Brief 1: In the dionysus tutorial, which function fills the simplices list when the points are in three dimensions?

** start of Document extract **

It suffices to import only the necessary commands from module :mod:`dionysus`,
but for the purposes of the tutorial, we import everything::

from dionysus import *

Read in a points file (for :func:`points_file` the points should appear one per
line with coordinates separated with spaces; of course, one can read in the
points however one wants)::

points = [p for p in points_file('points_filename')]
print "Number of points:", len(points)

Complexes
---------

If the points are in :math:`\mathbb{R}^2` or :math:`\mathbb{R}^3`, one can
construct an alphashape filtration::

simplices = []
fill_alpha2D_complex(points, simplices)     # for 2D, or
fill_alpha3D_complex(points, simplices)     # for 3D

Functions :ref:`fill_alpha*_complex <alphashapes>` fill the ``simplices`` list
with all the :class:`simplices <Simplex>` of the Delaunay triangulation. Each one has attributes
``data`` and ``attached`` set to its respective value in the alpha shape (the
smallest value of the squared distance function on the dual Voronoi cell) and
whether the simplex is attached or not (i.e. whether its dual cell does not or
does contain a critical point of the distance function). See :ref:`alphashapes`
for more details.

** end of Document extract **

Brief 2: Shift every click coordinate by -103 in the records from their first line through the line holding "Datenschutz (720, 249)", inclusive. Give those lines again, requests included, and nothing else.

** start of Listing **

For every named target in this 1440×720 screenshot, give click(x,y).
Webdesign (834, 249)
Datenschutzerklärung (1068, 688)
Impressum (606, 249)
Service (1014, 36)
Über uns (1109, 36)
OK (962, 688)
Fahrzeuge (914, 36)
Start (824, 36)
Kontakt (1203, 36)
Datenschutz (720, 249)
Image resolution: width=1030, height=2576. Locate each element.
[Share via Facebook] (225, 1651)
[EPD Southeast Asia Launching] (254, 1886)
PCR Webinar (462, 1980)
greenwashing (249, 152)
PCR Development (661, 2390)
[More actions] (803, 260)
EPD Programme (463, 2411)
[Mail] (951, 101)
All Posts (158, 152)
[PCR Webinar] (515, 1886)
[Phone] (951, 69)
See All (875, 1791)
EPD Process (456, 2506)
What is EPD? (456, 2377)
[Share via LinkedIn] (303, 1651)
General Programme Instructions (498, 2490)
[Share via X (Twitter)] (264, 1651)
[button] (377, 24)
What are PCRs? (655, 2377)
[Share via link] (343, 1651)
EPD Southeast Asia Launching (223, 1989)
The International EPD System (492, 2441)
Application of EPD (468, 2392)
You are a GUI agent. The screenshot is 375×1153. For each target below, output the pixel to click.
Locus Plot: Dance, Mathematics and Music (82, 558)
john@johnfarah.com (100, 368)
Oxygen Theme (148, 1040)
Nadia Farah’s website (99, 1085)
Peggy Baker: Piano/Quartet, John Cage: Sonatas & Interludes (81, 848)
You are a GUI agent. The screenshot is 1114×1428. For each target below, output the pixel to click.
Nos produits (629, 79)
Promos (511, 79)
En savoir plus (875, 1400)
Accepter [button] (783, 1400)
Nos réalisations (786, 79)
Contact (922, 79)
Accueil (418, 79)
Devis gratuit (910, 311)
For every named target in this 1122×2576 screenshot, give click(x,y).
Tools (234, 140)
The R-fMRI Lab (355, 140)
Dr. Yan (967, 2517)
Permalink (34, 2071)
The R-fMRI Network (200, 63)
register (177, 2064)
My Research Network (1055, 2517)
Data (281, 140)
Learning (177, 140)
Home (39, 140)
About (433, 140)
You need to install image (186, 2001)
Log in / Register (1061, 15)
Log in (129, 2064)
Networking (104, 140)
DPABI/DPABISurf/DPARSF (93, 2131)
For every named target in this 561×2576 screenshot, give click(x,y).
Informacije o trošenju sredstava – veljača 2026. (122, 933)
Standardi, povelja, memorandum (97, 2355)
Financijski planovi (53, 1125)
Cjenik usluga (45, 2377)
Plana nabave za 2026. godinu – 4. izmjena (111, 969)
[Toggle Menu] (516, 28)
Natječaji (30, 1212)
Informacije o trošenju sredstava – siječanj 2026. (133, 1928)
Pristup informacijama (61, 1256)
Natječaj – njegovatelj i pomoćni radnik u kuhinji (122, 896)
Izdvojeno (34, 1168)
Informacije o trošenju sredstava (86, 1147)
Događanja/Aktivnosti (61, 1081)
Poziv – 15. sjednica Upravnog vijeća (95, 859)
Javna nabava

** end of Listing **

Task response 1: fill_alpha3D_complex

Task response 2:
For every named target in this 1440×720 screenshot, give click(x,y).
Webdesign (731, 146)
Datenschutzerklärung (965, 585)
Impressum (503, 146)
Service (911, -67)
Über uns (1006, -67)
OK (859, 585)
Fahrzeuge (811, -67)
Start (721, -67)
Kontakt (1100, -67)
Datenschutz (617, 146)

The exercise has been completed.